Diese eben erfolgte Aufzählung ist in China als „Wu Xian“ – fünf Versicherungen – bekannt. Dazu gesellt sich noch „Yi Jin“ („ein Kapitalfond“). Für ihn gibt es keine direkte Entsprechung in Deutschland. Am ehesten zu vergleichen ist er mit den Bausparplänen, in China zu entrichten vom Arbeitgeber und Arbeitnehmer mit je sieben Prozent des Monatslohns. Anders als bei den gesetzlichen Renten gilt hierbei kein Umlageverfahren. Das heißt, die gesamten Einzahlungen gehören zu 100 Prozent den einzelnen Beschäftigten. 

Addiert man alles zusammen, so ergeben sich allein für die Arbeitgeber satte 35 Prozent Lohnnebenkosten. Das heißt, für je 100 RMB-Arbeitslohn müssen noch einmal 35 RMB dazu addiert werden. Die Arbeitgeber in Deutschland tragen im Schnitt um die 22 Prozent an Lohnnebenkosten. Die chinesischen Arbeitnehmer steuern selbst noch einmal 10,5 Prozent bei. Das macht eine gesamte Lohnnebenkostenquote von über 45 Prozent, ebenfalls höher als in Deutschland.

Ist das „rücksichtsloser Manchester-Kapitalismus“, wie manche im Westen behaupten? Oder werden hier „unverschämte Kostenvorteile durch Billiglöhne“ ausgenutzt?

Kenner der Systematik würden fragen: Wo liegt die Beitragsbemessungsgrenze?

Aufgaben zur Übung ::
1) Schreib die Datensätze wortgetreu ab, und zwar alles vom ersten Datensatz bis hinunter zur Zeile mit „Looking at the screenshot, I should [24, 69].“, beide Enden eingeschlossen.
2) Setze den Text über die chinesischen Lohnnebenkosten im Anschluss an seinen letzten Satz fort.
Die Datensätze haben mit dem Text nichts zu tun.

Datensätze ::

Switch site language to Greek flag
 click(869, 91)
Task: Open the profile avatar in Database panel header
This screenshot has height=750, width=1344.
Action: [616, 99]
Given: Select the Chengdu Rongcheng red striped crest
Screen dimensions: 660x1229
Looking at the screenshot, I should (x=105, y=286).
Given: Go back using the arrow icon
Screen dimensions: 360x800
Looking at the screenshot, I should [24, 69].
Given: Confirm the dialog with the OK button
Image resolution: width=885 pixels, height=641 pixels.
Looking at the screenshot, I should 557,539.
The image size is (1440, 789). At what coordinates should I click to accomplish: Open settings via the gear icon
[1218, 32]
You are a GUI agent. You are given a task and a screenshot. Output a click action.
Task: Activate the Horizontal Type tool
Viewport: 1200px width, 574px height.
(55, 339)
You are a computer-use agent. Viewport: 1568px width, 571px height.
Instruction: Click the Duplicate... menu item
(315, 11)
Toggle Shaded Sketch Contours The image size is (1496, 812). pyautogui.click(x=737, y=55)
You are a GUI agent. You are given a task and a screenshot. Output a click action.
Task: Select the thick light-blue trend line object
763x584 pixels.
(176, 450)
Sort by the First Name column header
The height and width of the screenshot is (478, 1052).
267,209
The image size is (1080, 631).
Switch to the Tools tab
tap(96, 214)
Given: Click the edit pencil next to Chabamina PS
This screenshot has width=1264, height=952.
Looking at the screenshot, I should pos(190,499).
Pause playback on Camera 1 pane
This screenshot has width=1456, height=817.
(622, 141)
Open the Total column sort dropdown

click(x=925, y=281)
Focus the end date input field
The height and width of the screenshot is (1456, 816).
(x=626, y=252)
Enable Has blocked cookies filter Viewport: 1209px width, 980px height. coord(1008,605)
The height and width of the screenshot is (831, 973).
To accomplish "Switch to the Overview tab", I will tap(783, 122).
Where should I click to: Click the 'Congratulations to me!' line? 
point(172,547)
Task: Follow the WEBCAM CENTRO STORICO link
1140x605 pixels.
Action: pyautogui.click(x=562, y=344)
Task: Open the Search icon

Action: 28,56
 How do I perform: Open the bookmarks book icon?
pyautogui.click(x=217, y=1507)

Lösungen zur Übung ::
1)
Switch site language to Greek flag
 click(869, 91)
Task: Open the profile avatar in Database panel header
This screenshot has height=750, width=1344.
Action: [616, 99]
Given: Select the Chengdu Rongcheng red striped crest
Screen dimensions: 660x1229
Looking at the screenshot, I should (x=105, y=286).
Given: Go back using the arrow icon
Screen dimensions: 360x800
Looking at the screenshot, I should [24, 69].

2)
Richtige Frage. Somit sind wir wieder beim Thema wie kürzlich in der FAZ. Hinter der Festlegung der Bemessungsgrenze verbirgt sich, egal ob in Deutschland oder China, immer die Frage der Verteilungsgerechtigkeit und ebenso die Frage, meine alte Frage – „wie teuer darf Arbeit sein“, um wettbewerbsfähig zu bleiben?

Anders als in Deutschland ist die Obergrenze im Fall von Shanghai einheitlich für alle Versicherungsarten. Sie liegt aktuell bei einem monatlichen Einkommen von 36 549 RMB, umgerechnet 4 700 Euro. Da mindestens ein 13. Monatsgehalt üblich ist, ist die vergleichbare Beitragsbemessungsgrenze auf Jahresbasis klar über 60 000 Euro Das ist etwa auf der Höhe der aktuellen Beitragsbemessungsgrenze für die Kranken- und Pflegeversicherung in Deutschland. Auch Ihr Kolumnist staunte nicht schlecht: Diese aktuelle Grenze bedeutet eine Steigerung von über 40 Prozent (!) gegenüber 2020, als er noch selbst für das China-Geschäft seines damaligen Unternehmens zuständig war.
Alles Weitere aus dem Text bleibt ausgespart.